Sur la route, le dimanche 30 septembre 2007.


Serions-nous en proie à quelques angoisses injustifiées ? Je ne sais personnellement plus où donner de la tête. Nous traversons le pays d’Est en Ouest sans sentir la moindre tension.

Nous apprenons ce jour que les manifestations sur Yangon sont en passe de s’arrêter. Deux cent personnes auraient trouvé la mort depuis le début. Peut-être beaucoup plus dans les faits.

Ce jour est une occasion d’observer d’abord la richesse des terres birmanes dont la moindre parcelle est cultivée, mais ensuite et surtout le triste spectacle d’une déforestation engagée. Au fur et à mesure que nous avançons dans la montagne, les transporteurs de troncs taillés et découpés se font de plus en plus nombreux. En aval, des dizaines voire des centaines d’hectares servent au rangement et conditionnement de millions de tonnes de bois. Je crois que la jungle birmane que décrivent de nombreux écrits n’est plus. J’avais entendu dire que le teck était un bois très commun en Birmanie et que l’engouement de l’occident dans ce bois était à l’origine de déforestations massives. Quand on sait que le teck pousse sur plusieurs générations, le voir exposé n’est ni plus ni moins que la preuve d’une catastrophe écologique.

Si hier nous envisagions sérieusement de quitter le pays, nous pensons ce jour au moins rester une petite semaine encore. Mon amie aura finalisé ses vacances. Je l’accompagnerai jusqu’à Bangkok où son avion de retour l’attend et je prendrai alors la route du Laos et de Luang Prabang.

Alors que nos angoisses se sont apaisées, je regrette personnellement que nous ne nous soyons pas arrêtés à Kalaw. Nous ne ferons pas le trek que nous avions planifiés et ne visiterons aucun des quelques villages isolés que cette marche promet. Le fait d’avoir vu descendre à Kalaw deux français de notre bus accroît ma déception.

Extraits du listing ->

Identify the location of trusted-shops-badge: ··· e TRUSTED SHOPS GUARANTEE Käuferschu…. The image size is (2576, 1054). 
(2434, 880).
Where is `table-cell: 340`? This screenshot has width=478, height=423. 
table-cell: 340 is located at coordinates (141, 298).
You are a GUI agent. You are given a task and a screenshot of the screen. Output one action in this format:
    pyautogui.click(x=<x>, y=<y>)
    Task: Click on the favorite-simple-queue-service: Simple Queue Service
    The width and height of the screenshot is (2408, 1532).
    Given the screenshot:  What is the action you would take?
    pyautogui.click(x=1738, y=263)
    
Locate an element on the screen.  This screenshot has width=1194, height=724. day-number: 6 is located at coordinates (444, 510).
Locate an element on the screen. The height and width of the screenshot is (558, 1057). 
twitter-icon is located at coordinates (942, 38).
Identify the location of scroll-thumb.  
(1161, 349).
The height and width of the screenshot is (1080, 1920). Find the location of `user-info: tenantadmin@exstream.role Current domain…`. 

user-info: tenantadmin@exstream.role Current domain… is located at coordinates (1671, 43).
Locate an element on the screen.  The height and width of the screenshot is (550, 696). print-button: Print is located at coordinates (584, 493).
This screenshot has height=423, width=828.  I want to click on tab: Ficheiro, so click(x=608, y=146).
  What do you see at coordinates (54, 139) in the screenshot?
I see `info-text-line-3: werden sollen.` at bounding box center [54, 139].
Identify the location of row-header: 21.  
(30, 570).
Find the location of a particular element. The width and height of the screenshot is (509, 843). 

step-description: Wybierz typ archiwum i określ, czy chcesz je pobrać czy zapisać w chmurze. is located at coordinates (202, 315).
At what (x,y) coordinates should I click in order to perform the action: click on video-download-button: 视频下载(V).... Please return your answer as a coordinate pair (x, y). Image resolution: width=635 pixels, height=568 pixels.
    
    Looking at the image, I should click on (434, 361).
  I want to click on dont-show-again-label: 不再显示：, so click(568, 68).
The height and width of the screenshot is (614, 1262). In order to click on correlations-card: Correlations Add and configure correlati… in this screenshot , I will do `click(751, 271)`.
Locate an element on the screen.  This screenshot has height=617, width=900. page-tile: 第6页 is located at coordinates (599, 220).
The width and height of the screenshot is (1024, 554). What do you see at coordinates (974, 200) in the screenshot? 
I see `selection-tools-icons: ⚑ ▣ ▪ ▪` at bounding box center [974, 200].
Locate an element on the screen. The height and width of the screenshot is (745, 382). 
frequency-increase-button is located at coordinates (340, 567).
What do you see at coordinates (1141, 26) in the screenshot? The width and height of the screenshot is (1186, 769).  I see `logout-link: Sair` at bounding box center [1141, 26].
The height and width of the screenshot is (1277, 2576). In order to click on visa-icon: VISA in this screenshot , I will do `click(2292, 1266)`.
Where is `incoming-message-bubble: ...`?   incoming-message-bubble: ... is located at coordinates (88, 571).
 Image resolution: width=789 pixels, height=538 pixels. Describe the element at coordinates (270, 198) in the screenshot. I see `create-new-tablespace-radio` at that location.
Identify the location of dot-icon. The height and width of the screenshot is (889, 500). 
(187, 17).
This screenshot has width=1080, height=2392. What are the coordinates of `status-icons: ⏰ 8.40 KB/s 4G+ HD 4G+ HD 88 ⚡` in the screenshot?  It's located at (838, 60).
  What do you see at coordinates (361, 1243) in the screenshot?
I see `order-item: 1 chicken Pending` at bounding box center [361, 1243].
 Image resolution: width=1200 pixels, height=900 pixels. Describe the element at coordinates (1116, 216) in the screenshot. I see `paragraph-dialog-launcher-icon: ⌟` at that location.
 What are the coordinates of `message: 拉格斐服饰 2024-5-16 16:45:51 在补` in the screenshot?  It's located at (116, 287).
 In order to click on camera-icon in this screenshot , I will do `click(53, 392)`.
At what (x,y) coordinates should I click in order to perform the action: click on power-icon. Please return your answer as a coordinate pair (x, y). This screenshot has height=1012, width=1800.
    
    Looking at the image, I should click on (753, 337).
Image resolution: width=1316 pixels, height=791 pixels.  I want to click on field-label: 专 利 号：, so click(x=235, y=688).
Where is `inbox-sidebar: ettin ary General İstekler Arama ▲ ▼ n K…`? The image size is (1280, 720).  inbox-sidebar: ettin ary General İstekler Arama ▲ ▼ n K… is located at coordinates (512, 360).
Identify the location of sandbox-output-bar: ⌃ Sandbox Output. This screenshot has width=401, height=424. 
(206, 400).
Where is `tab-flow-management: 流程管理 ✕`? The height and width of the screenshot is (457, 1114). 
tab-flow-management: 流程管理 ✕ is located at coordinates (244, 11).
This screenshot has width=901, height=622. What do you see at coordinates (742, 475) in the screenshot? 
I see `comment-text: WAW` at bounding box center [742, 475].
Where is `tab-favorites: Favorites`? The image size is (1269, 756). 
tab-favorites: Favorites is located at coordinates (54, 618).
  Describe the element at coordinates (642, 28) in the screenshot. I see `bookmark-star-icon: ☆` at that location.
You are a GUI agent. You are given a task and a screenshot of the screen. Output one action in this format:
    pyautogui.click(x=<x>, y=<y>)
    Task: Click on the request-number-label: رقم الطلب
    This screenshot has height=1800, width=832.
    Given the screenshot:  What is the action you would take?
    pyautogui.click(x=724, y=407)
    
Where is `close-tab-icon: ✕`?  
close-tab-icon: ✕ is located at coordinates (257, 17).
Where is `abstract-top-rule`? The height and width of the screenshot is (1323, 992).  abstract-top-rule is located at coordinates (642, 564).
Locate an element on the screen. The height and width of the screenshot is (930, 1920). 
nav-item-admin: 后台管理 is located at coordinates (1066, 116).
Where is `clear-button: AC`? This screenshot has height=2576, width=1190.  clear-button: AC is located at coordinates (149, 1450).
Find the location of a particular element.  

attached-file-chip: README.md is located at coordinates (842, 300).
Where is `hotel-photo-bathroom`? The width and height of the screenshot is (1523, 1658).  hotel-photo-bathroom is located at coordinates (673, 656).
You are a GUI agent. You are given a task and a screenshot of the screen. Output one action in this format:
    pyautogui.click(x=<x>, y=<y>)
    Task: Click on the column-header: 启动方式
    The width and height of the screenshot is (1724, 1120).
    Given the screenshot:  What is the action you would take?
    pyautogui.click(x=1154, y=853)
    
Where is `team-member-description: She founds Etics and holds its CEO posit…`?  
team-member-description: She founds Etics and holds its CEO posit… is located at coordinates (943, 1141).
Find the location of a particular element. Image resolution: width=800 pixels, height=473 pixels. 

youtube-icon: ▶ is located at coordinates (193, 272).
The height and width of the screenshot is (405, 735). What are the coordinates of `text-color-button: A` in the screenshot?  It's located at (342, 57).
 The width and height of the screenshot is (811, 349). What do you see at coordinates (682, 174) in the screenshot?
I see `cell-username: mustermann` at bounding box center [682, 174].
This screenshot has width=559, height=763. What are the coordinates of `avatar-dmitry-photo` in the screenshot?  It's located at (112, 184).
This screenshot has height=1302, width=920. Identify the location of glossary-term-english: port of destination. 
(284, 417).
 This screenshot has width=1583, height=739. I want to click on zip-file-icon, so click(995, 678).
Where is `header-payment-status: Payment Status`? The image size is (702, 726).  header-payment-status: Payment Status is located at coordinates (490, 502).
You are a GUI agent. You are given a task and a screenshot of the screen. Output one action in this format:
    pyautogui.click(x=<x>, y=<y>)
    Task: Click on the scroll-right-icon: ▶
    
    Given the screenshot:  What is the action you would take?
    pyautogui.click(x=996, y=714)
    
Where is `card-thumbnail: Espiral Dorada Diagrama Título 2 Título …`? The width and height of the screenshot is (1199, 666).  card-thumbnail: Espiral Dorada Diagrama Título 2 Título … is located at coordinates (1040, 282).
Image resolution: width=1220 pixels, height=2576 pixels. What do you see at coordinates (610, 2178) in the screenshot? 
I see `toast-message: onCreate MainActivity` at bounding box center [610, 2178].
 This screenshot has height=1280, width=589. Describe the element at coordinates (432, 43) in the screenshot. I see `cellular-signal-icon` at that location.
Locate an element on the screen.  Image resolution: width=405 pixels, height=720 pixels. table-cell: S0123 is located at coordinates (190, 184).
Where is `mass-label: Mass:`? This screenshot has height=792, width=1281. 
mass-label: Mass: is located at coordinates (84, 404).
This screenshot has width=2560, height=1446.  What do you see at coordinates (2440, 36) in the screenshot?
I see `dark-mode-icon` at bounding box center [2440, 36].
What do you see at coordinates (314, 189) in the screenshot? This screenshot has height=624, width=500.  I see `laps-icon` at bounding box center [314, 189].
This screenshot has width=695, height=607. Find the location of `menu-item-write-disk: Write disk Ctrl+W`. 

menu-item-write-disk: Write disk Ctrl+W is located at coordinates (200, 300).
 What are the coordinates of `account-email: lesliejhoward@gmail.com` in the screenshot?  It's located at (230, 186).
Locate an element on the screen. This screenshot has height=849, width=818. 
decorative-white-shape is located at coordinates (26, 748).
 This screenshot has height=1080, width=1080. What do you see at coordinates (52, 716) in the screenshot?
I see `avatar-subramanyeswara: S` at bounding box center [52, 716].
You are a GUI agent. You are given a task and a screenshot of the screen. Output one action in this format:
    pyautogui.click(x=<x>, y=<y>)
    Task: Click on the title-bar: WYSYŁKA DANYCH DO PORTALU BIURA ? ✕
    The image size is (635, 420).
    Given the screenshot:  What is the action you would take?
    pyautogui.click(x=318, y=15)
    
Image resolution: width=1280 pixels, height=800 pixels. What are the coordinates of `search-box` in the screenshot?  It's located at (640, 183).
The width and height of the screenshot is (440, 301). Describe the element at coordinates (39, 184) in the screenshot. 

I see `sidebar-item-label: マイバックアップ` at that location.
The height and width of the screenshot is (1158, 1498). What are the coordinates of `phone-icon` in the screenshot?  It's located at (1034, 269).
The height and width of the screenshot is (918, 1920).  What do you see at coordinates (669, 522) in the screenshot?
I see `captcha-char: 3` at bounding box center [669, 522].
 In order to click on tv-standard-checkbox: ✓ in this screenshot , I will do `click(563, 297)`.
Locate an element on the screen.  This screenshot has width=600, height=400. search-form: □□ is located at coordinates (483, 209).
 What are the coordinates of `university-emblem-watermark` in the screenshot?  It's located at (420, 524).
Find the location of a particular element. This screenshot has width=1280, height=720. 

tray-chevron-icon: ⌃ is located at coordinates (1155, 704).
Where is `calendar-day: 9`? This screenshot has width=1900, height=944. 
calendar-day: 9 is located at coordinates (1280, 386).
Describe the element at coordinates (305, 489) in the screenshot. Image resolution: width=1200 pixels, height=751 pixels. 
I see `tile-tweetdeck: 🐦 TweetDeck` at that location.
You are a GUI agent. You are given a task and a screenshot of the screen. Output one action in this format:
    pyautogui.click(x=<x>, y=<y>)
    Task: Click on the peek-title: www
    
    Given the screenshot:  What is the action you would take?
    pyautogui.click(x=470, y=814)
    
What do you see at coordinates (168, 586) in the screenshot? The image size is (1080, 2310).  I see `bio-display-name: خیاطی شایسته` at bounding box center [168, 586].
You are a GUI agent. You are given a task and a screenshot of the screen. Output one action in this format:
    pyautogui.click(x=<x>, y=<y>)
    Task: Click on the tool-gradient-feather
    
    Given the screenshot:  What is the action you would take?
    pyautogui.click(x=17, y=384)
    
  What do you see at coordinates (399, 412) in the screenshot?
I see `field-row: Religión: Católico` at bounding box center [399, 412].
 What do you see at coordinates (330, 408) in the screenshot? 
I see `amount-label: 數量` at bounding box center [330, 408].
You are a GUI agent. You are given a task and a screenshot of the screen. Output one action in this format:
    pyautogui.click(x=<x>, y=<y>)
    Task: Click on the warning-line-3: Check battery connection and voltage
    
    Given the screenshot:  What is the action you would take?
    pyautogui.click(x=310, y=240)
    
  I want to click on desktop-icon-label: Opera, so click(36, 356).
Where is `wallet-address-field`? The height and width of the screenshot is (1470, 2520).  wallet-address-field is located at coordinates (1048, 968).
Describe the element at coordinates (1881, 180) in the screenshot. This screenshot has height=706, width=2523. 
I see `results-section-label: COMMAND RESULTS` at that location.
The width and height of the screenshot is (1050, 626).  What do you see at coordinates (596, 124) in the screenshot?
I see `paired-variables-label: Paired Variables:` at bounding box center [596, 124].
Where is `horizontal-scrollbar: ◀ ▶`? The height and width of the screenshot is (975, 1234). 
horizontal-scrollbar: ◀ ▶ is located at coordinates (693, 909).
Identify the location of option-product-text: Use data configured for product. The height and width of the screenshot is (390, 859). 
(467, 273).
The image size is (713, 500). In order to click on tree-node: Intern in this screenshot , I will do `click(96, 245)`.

Tâches à réaliser ->
(A) Dans le récit de voyage en Birmanie, recopiez la partie qui s'ouvre sur les mots contenant "Sur la route, le" et se termine par "dans les faits.", en renommant "Yangon" en "Rangoun".
(B) Renvoyez chaque ligne du listing où figure la chaîne "item".

Réponses par tâche ->
(A)
Sur la route, le dimanche 30 septembre 2007.


Serions-nous en proie à quelques angoisses injustifiées ? Je ne sais personnellement plus où donner de la tête. Nous traversons le pays d’Est en Ouest sans sentir la moindre tension.

Nous apprenons ce jour que les manifestations sur Rangoun sont en passe de s’arrêter. Deux cent personnes auraient trouvé la mort depuis le début. Peut-être beaucoup plus dans les faits.

(B)
I see `order-item: 1 chicken Pending` at bounding box center [361, 1243].
nav-item-admin: 后台管理 is located at coordinates (1066, 116).
This screenshot has width=695, height=607. Find the location of `menu-item-write-disk: Write disk Ctrl+W`. 
menu-item-write-disk: Write disk Ctrl+W is located at coordinates (200, 300).
I see `sidebar-item-label: マイバックアップ` at that location.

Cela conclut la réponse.